§ **What needs to be done**: Every line below between the line holding "Task: Expand the entity type dropdown arrow" and the line holding "The image size is (1013, 729).", inclusive, should be repeated exactly, and all other lines omitted.

§ **Supplied material**:
- - -

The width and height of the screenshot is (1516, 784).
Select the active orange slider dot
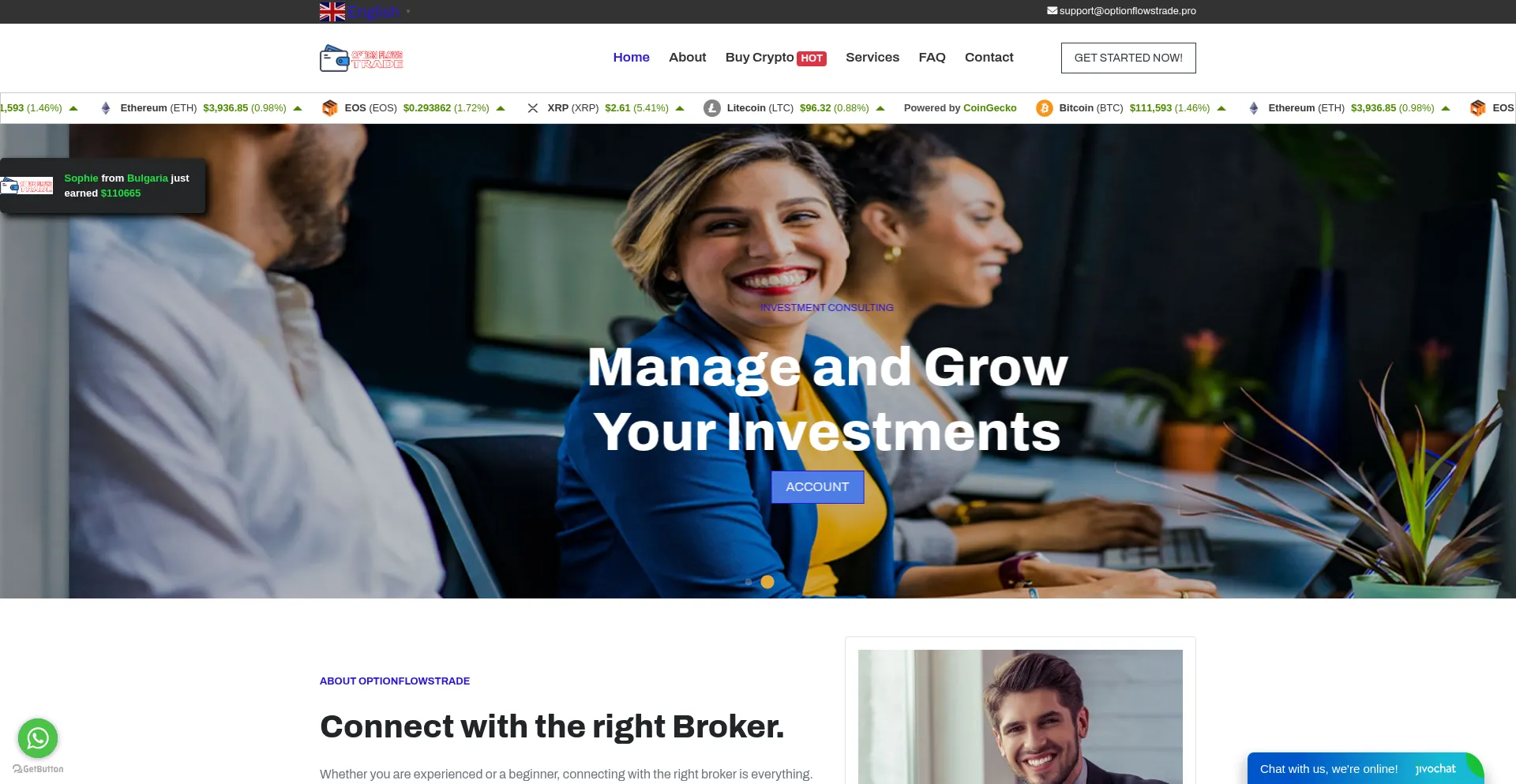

- - -

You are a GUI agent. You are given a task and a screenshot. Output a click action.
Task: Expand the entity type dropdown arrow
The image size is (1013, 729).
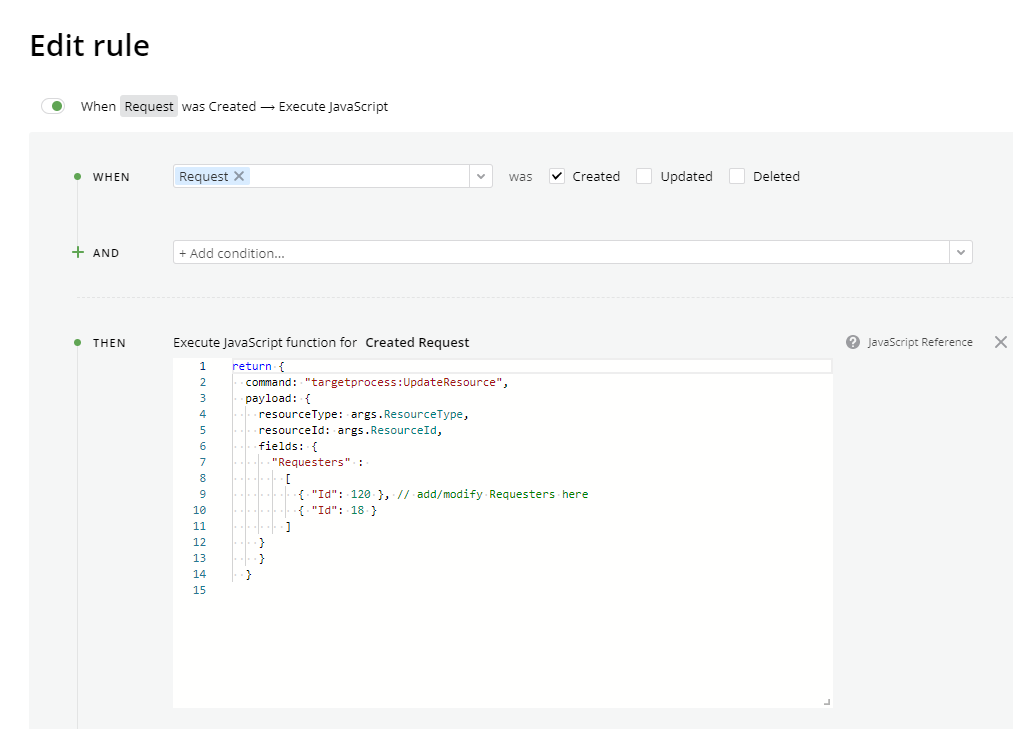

- - -

§ **Task output**:
Task: Expand the entity type dropdown arrow
The image size is (1013, 729).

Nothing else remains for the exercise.